Friday, February 06, 2015

Sopesar

This New Yorker article on psilocybin, by Pollan, gave me furiously to think. "Existential distress" is probably the technical term for what I am undergoing. I am acutely aware of my mortality and of my inability to get a purchase on my daily life. Not only do I not know how to live my life: I'm going to lose it soon, and the whole thing will have been a botch from start to finish. "The food was awful, and the portions were so small!"

It's a disagreeable thought, and therefore one that I take out of my pocket often. I frown at it, weigh it on my palm, and put it back.

A mystical experience would probably cure what ails me, both the larger angst and the inability to carry out any of my numerous schemes for getting myself to eat better food and less of it. I've probably packed on a dozen pounds over the holidays, to the point where my shirts don't fit and my balance, when I stand up from sitting on the floor, is altered. I hate that: I hate it much more because it seems emblematic of being out of control, because it injures my vanity, and because it bodes ill. That's how it starts: you have difficulty getting up off the floor, and pretty soon you don't sit on the floor any more, and shortly thereafter you couldn't get up even if you did. And so on. 

The larger problem, of course, is that I believe in everything: I believe that I exist as sovereign and independent being; I believe that I'll be around after my death to regret it all (but not to do anything new); I believe that I have a free will that I can't exercise (how's that for a superstition? Roswell aliens are an excess of sober good sense, compared to that.) I believe all those manifestly false things. A good mushroom trip might do a lot to disabuse me of them.

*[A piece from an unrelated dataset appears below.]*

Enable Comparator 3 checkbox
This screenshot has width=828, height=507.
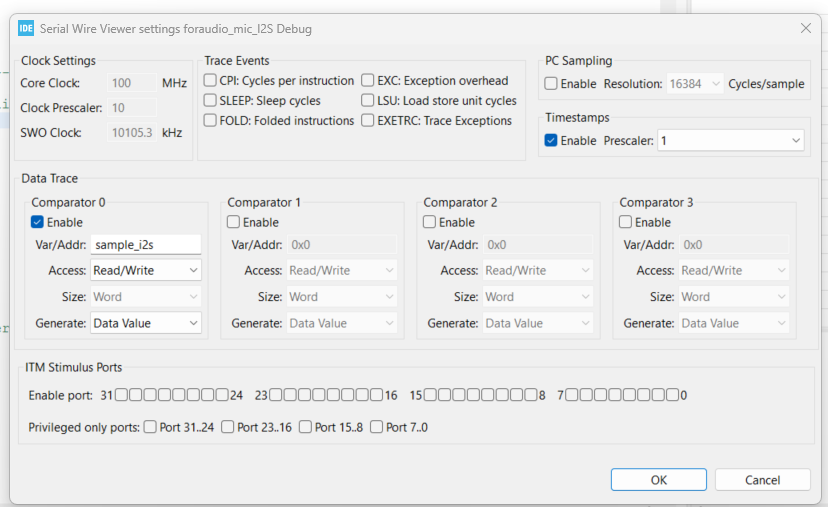(626, 222)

The rain falls steadily: millions of pale meteorites glimpsed against dark firs, millions of tiny impacts on pavement and puddle. I stretch my orangutan shoulders and my wrestler's neck, take a deep breath, and manage enough distance to at least grin at how seriously I'm taking myself. I'm just one of those pale streaks. You could take each to be going to its own personal disaster and dissolution -- but why would you want to? It's a momentarily entertaining conceit, but there are more interesting stories to tell.

1 comment:

NT said...

Let's get together and hallucinate one of these days, shall we? I feel just as you do.